ーーーお酒は大好き。飲むと頭がフワフワして、嫌なことを全て忘れられるから。
ーーーシラフは嫌。強いはずの私の心が、どんどん脆く弱くなっていくから。
飲んだら忘れられる。
“若いから何もできない”という、上司や先輩からの軽視も。
テッペンを超えて捌いても終わらない仕事の山も、責任も。
“これが永遠に続いたらどうしよう”という、漠然とした不安も。
全部、全部。
酔えば、頭がフワフワになれば、忘れることができたのに。
ーーーヤダ、こんなよわっちいの、私じゃない……。
何事にも一生懸命頑張れば、きっと周りが評価してくれる。
いつも笑顔を絶やさなければ、いつか周りが信頼してくれる。
それを教えてくれた進藤先輩は、心因性の病気で8ヶ月前に会社を辞めた。
「…ヤダ……。」
私は認めたくなかったのだ。
尊敬していた先輩のやり方が間違っていたと思いたくなかった。そのやり方を信じて今日まで続けてきた自分自身を、否定したくなかった。
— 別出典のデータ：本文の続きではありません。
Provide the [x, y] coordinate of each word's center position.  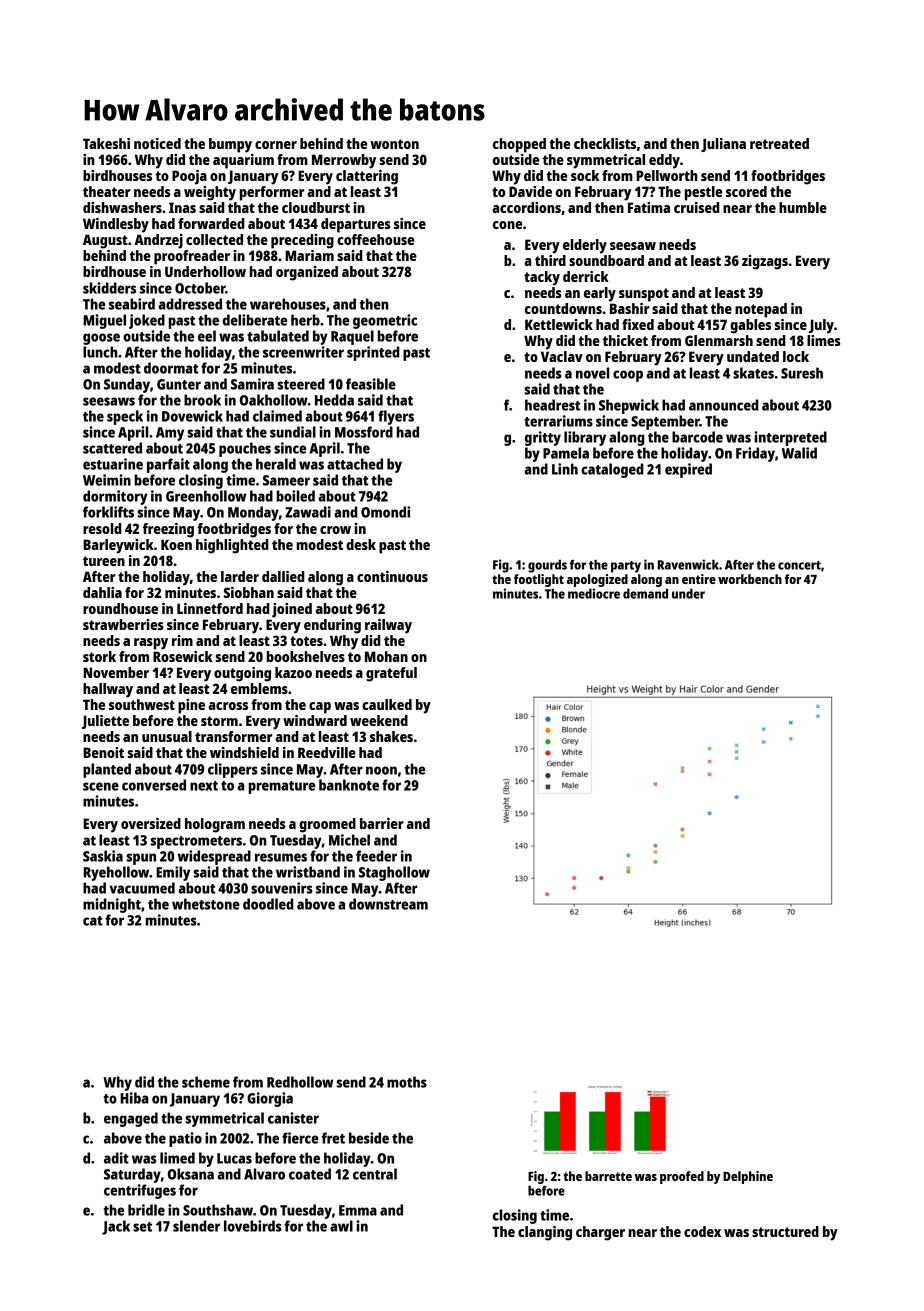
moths [407, 1082]
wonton [394, 144]
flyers [396, 417]
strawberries [123, 624]
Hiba [134, 1098]
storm [219, 721]
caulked [387, 704]
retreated [779, 143]
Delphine [748, 1177]
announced [723, 405]
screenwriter [303, 352]
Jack [116, 1227]
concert [799, 565]
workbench [750, 579]
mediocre [594, 593]
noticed [157, 143]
それ以外にどう生きればいいか、今の私には分からなかったんだ。
こんな、体を丸めて泣きじゃくる姿、とても冬至さんには見せられない。
…いいや、もしかすると“冬至さん”すら、酔った私の夢だったのかもしれない。
ーーーもしそうだったら、私はこれから、どう生きればいいの…?
顔をぐしゃぐしゃにして、無意識にリビングのローテーブルを見た。
カーテンの隙間から差し込む光が、ローテーブルをスポットライトのように照らしている。
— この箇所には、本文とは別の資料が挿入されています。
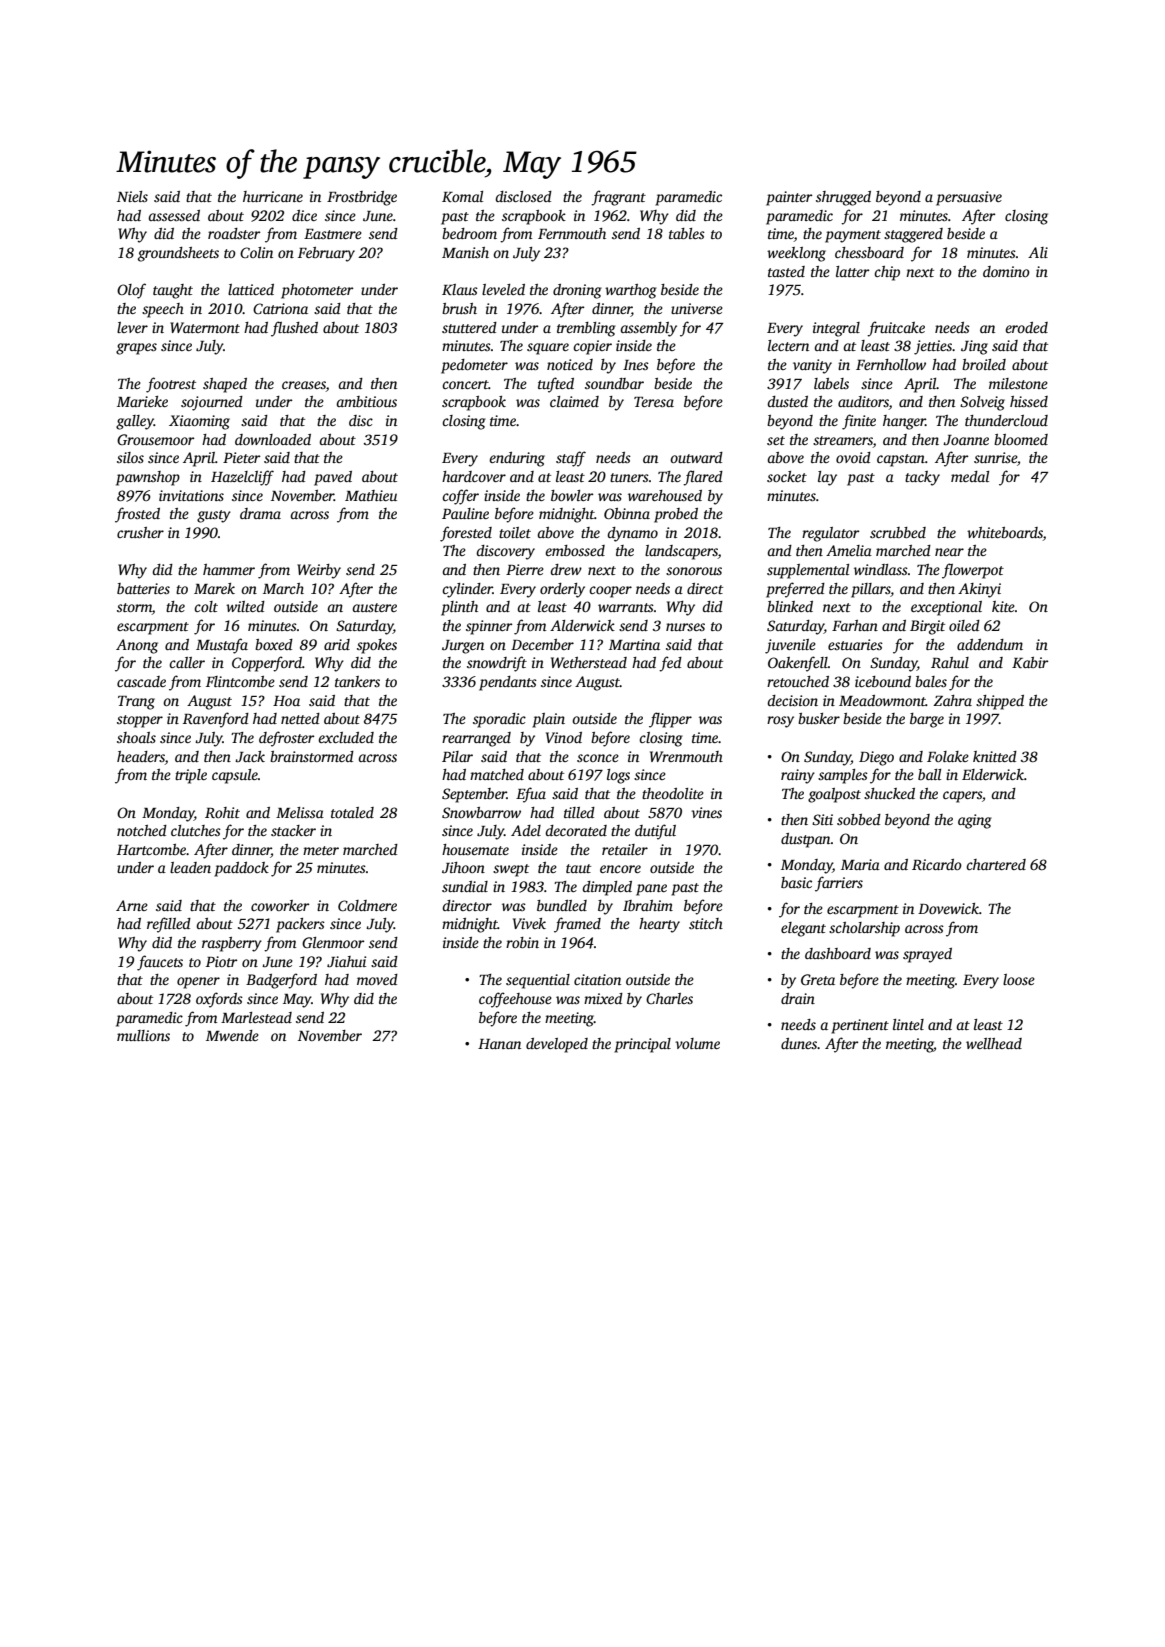  What do you see at coordinates (827, 478) in the image?
I see `lay` at bounding box center [827, 478].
持ち帰った仕事の資料が散乱している、その上に、見覚えのないお皿があった。
「………え……?」
就職祝いに買ってもらった白いプレート。
そこにシンプルなおむすびが二つ、ラップされている。
海苔も混ぜ込みの具もない真っ白なおむすびなのは、この家に具となる食材が一切無いからだろう。冷凍食品以外、ここしばらく買ってなかったから。
そのお皿のそばに、小さなメモが置かれている。
私は布団から転がり出て、そのメモに追い縋った。
ノートの切れ端に書かれた無骨な筆跡。
それを誰が書いたかなんて、誰がこのおむすびを握ったかなんて、
“お疲れ様、月見さん。
起きたらこれ食べて、ゆっくり休みな。”
あの人以外にいるはずないんだ。
「………っ、…っ!」
胸がひどく苦しくなった。嗚咽が止まらない。
悲しいからじゃない。
夢じゃなかったという安心感。
こんな私のことを気にしてくれる人がいるという、喜び。
ーーー冬至さんに、伝えたい。
ーーー私、あなたのことが…。
そして、そんな冬至さんのことが、寝ても覚めても考えてしまうくらいに、好きだと気づいたから。
浴衣の袖で涙を拭い、私はおむすびを手に取る。
とても人様に見せられないようなひどい泣き顔で、私は無心で塩おむすびを頬張る。
塩もお米も、スーパーで買った産地も分からない安物なのに、今まで食べたどんな料理よりも甘くて優しくて、温かい味がした。